Lise Hand: Tourism route's nickname has a certain Ring to it
THE folks in Fáilte Ireland are no dummies, in fairness. Holidays involving traversing roads, tracks and trails by car, bicycle or shank's mare are all the rage now – for instance, over 200,000 pilgrims walked the Camino in Spain last year.
And so with much fanfare, the tourism agency unveiled the Wild Atlantic Way, a 2,500km driving route which stretches from Malin Head in Donegal to the Old Kinsale Head in Cork, and which is filled with fun things to do – it includes 53 blue flag beaches and 120 golf courses.
The launch of the new tourism wheeze took place in Dublin this week – a choice of venue which didn't best please Mayoman Michael Ring. The junior tourism minister wanted to have the event in some spot along the actual route (Westport, anyone?), but apparently it was deemed that the capital was more convenient for the ladies and gentlemen of the Dublin meeja.
"If it's bad news, like flooding in West, you can't keep the cameras away from the place," grumbled Michael, who has vowed to drag the hapless hacks to a proper launch party in some location along the route, such as Donegal, Clare (or Westport) once the weather improves. But this should cheer him up in the meantime – it seems that in tourism circles the new route has already acquired a nickname.
It's now called the Ring Road. And proper order – sure isn't it wild and rugged like the man himself ...
Relax, there's only one Alan Shatter
GIVEN his ubiquity in the headlines these days, the inattentive reader could be forgiven for believing that there are two Alan Shatters.

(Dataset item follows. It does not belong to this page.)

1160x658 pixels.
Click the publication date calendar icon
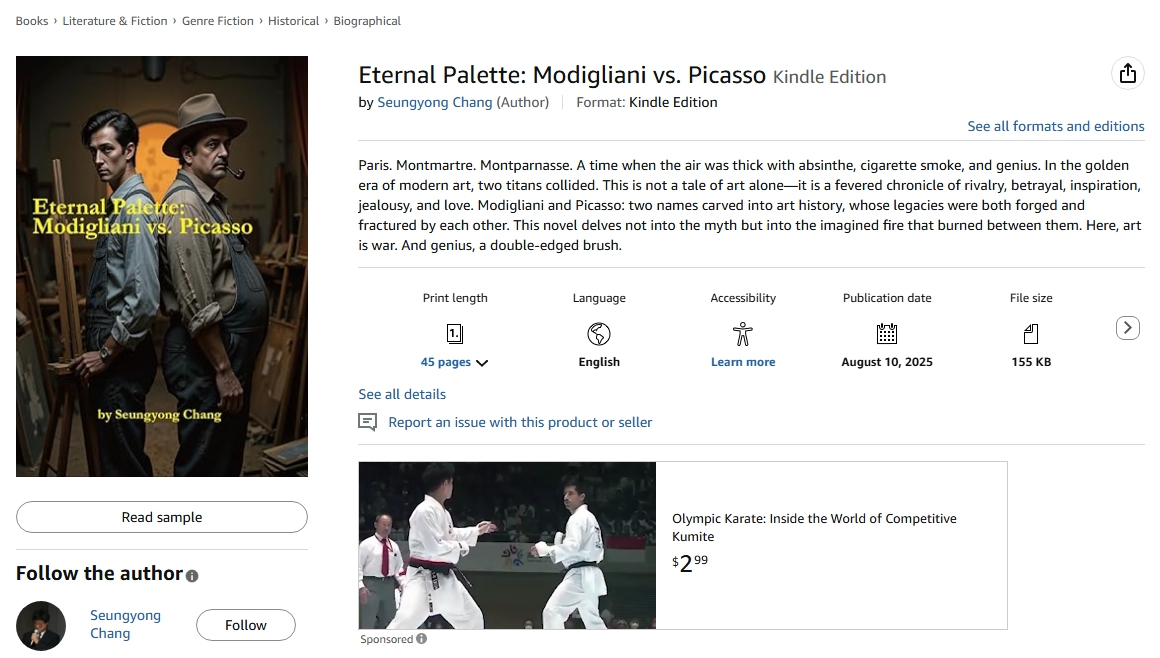pyautogui.click(x=887, y=333)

And this startling possibility was raised during Questions to the Justice Minister in the Dail on Thursday. Fianna Fail's Sean O Fearghail observed to the minister that he had sent the same question to both the Department of Justice and Department of Defence, seeking tabular information on what responsibilities and powers current legislation confers on each department.
Sean explained that he had received two markedly different responses.
"I have heard of cabinet splits but I have never heard of a split on the part of an individual minister. Can the minister explain how that situation could evolve and why the Minister for Justice and Equality, apparently, does not agree with the Minister for Defence?" he asked.
"He's having a fight with himself," reckoned Niall Collins, a not-unreasonable conclusion – though both Alans would claim victory in any scrap.
"The Minister for Justice and the Minister for Defence do on occasion agree with each other," revealed Alan.
Phew. We've been spared the spectacle of Defence Alan asking the Taoiseach to hold his coat while he steps outside with Justice Alan ...
Bubbly senator uncorks taste of nostalgia
"IT was just like the golden olden days of Fianna Fail," sighed one nostalgic observer, who was referring to the Ahern Era, rather than the subsequent Reign of Error.
A few denizens of the Dail bar were startled from their reveries into a trip down memory lane on Wednesday afternoon by the sound of Champagne corks popping (well, one Champagne cork popping, but still).
And the man with the Moet was a jubilant Senator Feargal Quinn, who had arrived into the public bar with a small coterie of staff and supporters, after his bill banning upward-only rent reviews had unexpectedly passed in the Seanad, defeating the Government by a single vote.
The understandably delighted senator passed around the bubbly, handing over two glasses to his Upper House colleague John Crown, who was sitting at the back of the room with a friend.